[[ Task inputs open ]]

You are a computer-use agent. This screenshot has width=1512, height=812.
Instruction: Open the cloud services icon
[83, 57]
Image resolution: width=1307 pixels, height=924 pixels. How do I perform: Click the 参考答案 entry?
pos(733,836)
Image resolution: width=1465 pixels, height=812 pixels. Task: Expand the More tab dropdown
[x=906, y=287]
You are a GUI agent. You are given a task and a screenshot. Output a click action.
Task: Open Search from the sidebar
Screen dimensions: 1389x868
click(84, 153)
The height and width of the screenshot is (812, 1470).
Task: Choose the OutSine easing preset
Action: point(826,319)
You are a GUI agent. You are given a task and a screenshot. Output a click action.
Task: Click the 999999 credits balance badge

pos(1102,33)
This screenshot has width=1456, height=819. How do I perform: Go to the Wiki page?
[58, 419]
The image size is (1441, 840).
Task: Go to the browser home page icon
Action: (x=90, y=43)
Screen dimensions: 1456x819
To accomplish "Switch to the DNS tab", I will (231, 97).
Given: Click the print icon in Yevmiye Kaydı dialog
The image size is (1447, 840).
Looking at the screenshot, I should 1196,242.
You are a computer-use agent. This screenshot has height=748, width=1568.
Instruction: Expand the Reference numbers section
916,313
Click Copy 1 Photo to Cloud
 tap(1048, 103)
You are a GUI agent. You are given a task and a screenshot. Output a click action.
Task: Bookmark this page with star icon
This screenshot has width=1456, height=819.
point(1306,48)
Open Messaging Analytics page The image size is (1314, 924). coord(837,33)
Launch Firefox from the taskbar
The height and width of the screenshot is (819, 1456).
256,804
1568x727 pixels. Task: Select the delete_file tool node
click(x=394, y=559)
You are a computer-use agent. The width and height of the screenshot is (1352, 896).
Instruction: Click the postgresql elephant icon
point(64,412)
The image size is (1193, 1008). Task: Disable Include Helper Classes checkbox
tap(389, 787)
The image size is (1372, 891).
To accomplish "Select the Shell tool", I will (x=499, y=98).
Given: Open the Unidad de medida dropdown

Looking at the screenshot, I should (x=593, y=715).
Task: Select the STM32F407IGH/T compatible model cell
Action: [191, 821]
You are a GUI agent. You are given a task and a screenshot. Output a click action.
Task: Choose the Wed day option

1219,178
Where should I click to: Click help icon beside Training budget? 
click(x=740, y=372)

[[ Task inputs closed ]]

Task: Extract all of the data above and output it character for character.

Response:
You are a computer-use agent. This screenshot has width=1512, height=812.
Instruction: Open the cloud services icon
[83, 57]
Image resolution: width=1307 pixels, height=924 pixels. How do I perform: Click the 参考答案 entry?
pos(733,836)
Image resolution: width=1465 pixels, height=812 pixels. Task: Expand the More tab dropdown
[x=906, y=287]
You are a GUI agent. You are given a task and a screenshot. Output a click action.
Task: Open Search from the sidebar
Screen dimensions: 1389x868
click(84, 153)
The height and width of the screenshot is (812, 1470).
Task: Choose the OutSine easing preset
Action: point(826,319)
You are a GUI agent. You are given a task and a screenshot. Output a click action.
Task: Click the 999999 credits balance badge

pos(1102,33)
This screenshot has width=1456, height=819. How do I perform: Go to the Wiki page?
[58, 419]
The image size is (1441, 840).
Task: Go to the browser home page icon
Action: (x=90, y=43)
Screen dimensions: 1456x819
To accomplish "Switch to the DNS tab", I will (231, 97).
Given: Click the print icon in Yevmiye Kaydı dialog
The image size is (1447, 840).
Looking at the screenshot, I should 1196,242.
You are a computer-use agent. This screenshot has height=748, width=1568.
Instruction: Expand the Reference numbers section
916,313
Click Copy 1 Photo to Cloud
 tap(1048, 103)
You are a GUI agent. You are given a task and a screenshot. Output a click action.
Task: Bookmark this page with star icon
This screenshot has width=1456, height=819.
point(1306,48)
Open Messaging Analytics page The image size is (1314, 924). coord(837,33)
Launch Firefox from the taskbar
The height and width of the screenshot is (819, 1456).
256,804
1568x727 pixels. Task: Select the delete_file tool node
click(x=394, y=559)
You are a computer-use agent. The width and height of the screenshot is (1352, 896).
Instruction: Click the postgresql elephant icon
point(64,412)
The image size is (1193, 1008). Task: Disable Include Helper Classes checkbox
tap(389, 787)
The image size is (1372, 891).
To accomplish "Select the Shell tool", I will (x=499, y=98).
Given: Open the Unidad de medida dropdown

Looking at the screenshot, I should (x=593, y=715).
Task: Select the STM32F407IGH/T compatible model cell
Action: [191, 821]
You are a GUI agent. You are given a task and a screenshot. Output a click action.
Task: Choose the Wed day option

1219,178
Where should I click to: Click help icon beside Training budget? 
click(x=740, y=372)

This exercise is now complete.